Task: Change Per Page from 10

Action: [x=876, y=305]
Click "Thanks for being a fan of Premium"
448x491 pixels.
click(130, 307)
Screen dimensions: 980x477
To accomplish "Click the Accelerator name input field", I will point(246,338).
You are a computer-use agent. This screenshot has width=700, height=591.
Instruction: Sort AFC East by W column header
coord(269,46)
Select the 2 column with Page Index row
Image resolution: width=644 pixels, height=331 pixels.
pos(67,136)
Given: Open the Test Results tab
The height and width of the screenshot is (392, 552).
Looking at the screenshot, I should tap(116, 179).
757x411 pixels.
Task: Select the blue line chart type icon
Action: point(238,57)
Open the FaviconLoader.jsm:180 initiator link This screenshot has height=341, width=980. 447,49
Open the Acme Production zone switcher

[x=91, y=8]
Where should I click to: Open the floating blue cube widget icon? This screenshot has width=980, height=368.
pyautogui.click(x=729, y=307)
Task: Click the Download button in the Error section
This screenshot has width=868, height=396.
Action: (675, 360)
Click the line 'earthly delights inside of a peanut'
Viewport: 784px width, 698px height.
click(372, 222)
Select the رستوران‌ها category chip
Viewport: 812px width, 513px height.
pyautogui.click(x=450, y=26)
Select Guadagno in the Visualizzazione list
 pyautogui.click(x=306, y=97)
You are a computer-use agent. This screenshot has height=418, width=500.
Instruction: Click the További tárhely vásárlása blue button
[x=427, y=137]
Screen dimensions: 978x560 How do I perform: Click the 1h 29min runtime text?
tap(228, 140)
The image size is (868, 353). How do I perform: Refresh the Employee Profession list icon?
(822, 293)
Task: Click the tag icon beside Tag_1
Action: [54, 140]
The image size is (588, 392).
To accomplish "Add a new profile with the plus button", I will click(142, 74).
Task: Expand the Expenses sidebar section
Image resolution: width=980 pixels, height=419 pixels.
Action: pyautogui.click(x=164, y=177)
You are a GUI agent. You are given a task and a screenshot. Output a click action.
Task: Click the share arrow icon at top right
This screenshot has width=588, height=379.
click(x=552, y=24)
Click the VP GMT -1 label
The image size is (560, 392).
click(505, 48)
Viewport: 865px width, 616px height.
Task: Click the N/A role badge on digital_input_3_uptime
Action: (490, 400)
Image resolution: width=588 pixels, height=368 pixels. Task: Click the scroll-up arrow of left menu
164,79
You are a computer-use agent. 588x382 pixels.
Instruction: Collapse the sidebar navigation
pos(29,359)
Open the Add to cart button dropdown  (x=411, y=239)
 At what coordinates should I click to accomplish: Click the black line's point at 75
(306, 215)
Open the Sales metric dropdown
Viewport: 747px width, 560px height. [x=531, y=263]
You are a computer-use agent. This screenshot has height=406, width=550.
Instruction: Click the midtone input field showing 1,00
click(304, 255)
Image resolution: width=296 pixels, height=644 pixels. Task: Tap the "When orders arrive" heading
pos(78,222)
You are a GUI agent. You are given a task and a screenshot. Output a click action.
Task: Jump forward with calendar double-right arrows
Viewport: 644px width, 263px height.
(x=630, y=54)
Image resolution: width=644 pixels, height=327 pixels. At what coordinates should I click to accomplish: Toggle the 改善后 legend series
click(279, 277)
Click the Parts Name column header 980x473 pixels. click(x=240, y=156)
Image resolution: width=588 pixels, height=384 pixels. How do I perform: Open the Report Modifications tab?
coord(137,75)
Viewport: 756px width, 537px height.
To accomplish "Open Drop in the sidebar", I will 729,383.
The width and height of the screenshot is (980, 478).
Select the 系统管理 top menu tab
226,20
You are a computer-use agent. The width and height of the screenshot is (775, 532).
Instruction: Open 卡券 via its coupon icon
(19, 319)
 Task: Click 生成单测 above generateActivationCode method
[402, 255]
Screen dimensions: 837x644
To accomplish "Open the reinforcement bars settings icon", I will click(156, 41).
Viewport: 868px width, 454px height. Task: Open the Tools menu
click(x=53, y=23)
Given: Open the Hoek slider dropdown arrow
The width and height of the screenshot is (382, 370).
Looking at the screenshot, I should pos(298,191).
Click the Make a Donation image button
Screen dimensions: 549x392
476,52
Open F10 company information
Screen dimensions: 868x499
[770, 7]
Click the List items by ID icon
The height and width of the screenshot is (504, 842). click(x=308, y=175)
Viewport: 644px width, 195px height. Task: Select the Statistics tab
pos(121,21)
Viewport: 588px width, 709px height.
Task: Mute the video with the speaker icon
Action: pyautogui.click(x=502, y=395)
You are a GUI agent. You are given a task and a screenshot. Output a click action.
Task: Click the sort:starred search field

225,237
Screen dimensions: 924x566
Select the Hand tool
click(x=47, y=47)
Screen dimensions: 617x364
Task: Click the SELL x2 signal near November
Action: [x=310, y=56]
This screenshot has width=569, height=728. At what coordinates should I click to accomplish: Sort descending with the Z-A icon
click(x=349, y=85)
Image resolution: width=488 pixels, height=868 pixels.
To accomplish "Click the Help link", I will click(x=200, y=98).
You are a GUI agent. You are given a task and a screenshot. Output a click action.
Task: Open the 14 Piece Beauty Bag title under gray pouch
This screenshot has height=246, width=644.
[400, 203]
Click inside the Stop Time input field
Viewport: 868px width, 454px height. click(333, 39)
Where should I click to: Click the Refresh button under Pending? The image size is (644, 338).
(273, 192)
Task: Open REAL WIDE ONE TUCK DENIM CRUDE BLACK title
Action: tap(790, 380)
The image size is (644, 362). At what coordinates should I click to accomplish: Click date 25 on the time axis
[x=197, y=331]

**What this task involves:** Only lines of the material that contain the word "right" belong in the answer; copy each one.

**Output of the exercise:**
Task: Click the share arrow icon at top right
Task: Jump forward with calendar double-right arrows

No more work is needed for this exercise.